Do you think audiences will empathize with Komarovsky?
I certainly hope they won't because he is decidedly villainous. I imagine, because people tend to confuse you with the characters you play, that they will probably absolutely hate me as a result.
Your passion for the Pasternak novel goes back a long way...
This is clearly one of the great books of the 20th century. It's an extraordinary story with a huge sweep set against some of the greatest events of recent times and as far as I know, it doesn't have any other parallels with anything that has been written in the last 20 years. I first read this book about 30 years ago and thought it was the most marvelous thing. Everybody loved the David Lean film and I am no exception, but there is a lot more of the story that has never been told and it's one of those books that lend itself terribly well to television. There are a lot of vivid characters and great stories. I am surprised no one has thought to do it before. I am pleased to be part of it.
Do you feel comparisons to the great Lean film will arise?
It's a David Lean film and of course it's a monument in the cinema. But, we are not doing David Lean; we are revisiting the novel. It's more than 30 years on and these are entirely different actors with an entirely different director, a totally different writer with a completely different way of looking at a great piece of literature. It's ambitious, but bugger it, here we are!
Does Komarovsky fall in love with Lara or is he just obsessed with her?
Komarovsky clearly has a very unhealthy relationship with Lara. It's obsessive-compulsive. He becomes utterly obsessed by this girl and it's not good for him and it's much worse for her. Mix in to that a big dollop of some kind of love and it's trouble. Big trouble.
In this adaptation of Zhivago, Komarovsky finds himself in a number of sex scenes with Lara...
Sex? I know nothing about sex... there's no sex in this! (Laughs). Keira is completely delicious and everybody is in love with her. In fact, everybody who watches this is going to be in love with her. That's not just because she is a very beautiful girl, but she's also a very smart actor who has an intellectual grasp on the character, with an instinctive feel for it.
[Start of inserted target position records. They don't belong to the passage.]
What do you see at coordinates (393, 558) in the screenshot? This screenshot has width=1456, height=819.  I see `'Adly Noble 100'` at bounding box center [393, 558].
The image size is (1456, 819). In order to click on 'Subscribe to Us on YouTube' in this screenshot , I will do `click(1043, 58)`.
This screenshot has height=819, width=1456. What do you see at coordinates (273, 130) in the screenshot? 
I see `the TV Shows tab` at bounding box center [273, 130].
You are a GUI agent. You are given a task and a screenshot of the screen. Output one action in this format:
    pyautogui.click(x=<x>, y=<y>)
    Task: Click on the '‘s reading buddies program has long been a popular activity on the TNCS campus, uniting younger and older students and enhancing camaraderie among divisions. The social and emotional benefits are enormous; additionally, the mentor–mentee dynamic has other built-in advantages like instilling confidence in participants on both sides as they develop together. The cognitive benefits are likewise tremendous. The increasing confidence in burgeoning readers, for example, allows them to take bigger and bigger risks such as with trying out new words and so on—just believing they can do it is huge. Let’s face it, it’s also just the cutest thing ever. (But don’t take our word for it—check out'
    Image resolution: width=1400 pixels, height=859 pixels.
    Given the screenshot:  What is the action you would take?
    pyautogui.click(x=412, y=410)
We had to get fairly up close and personal quite a lot and that could have been potentially awkward if she wasn't a mature, sensible and humorous person. It's really been a pleasure to work with her.
It's the first time I have done something where the two leads are old enough to be my grandchildren. I am not fazed by that. I am very fond of both of them.
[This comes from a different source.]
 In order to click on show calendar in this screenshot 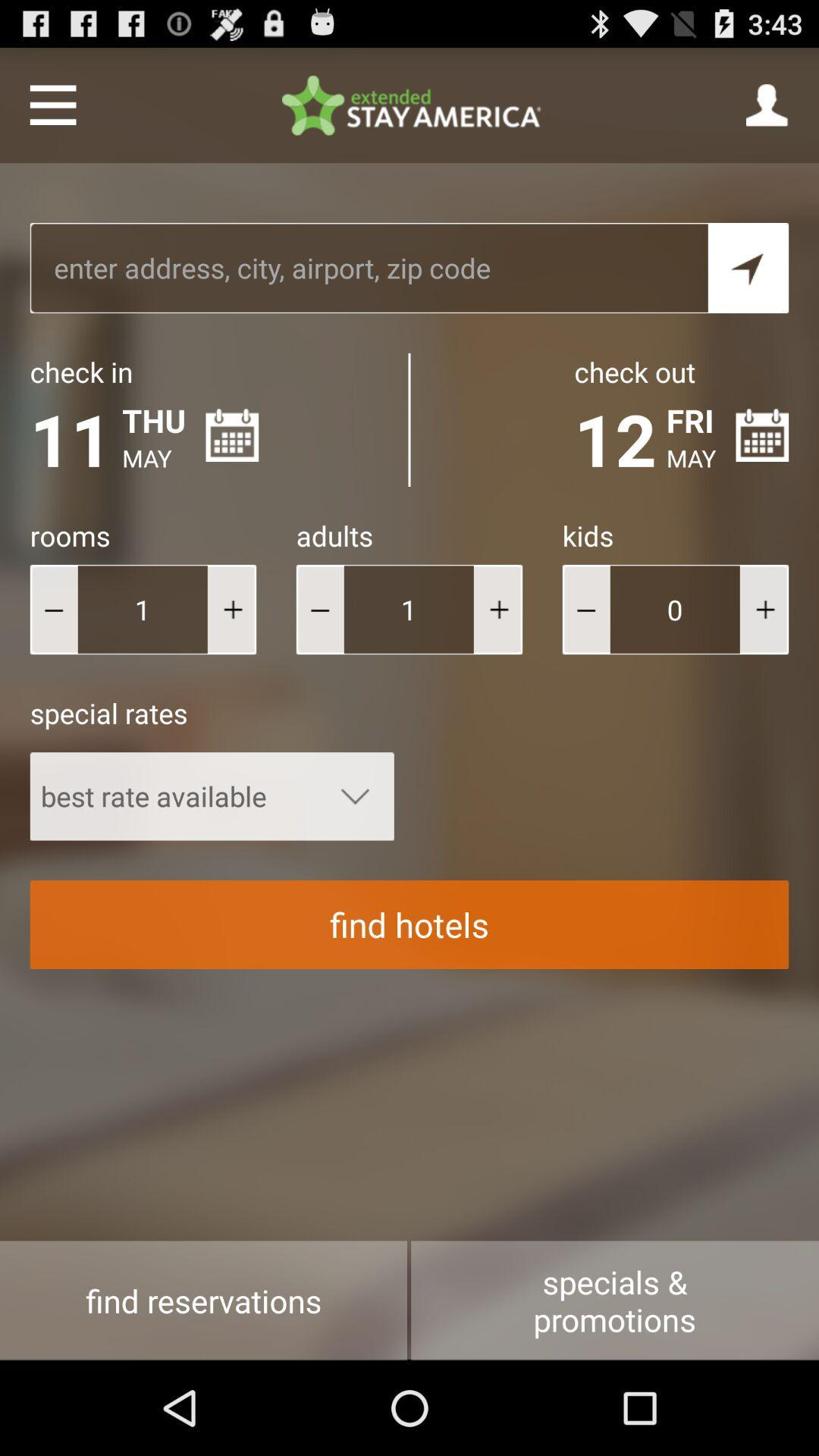, I will do `click(762, 435)`.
In retrospect, do any scenes stand out for you?
I won't include any of my scenes because that's a whole different issue, but I did see a clip of a scene between Keira and Hans. They have been in the war for a couple of years working together in the hospital and are finally returning to their respective homes. At last, Lara gets around to asking if he is married and if he is happy. I thought the way they played it was so delicate and touching... just fantastic. And I was nowhere near that scene!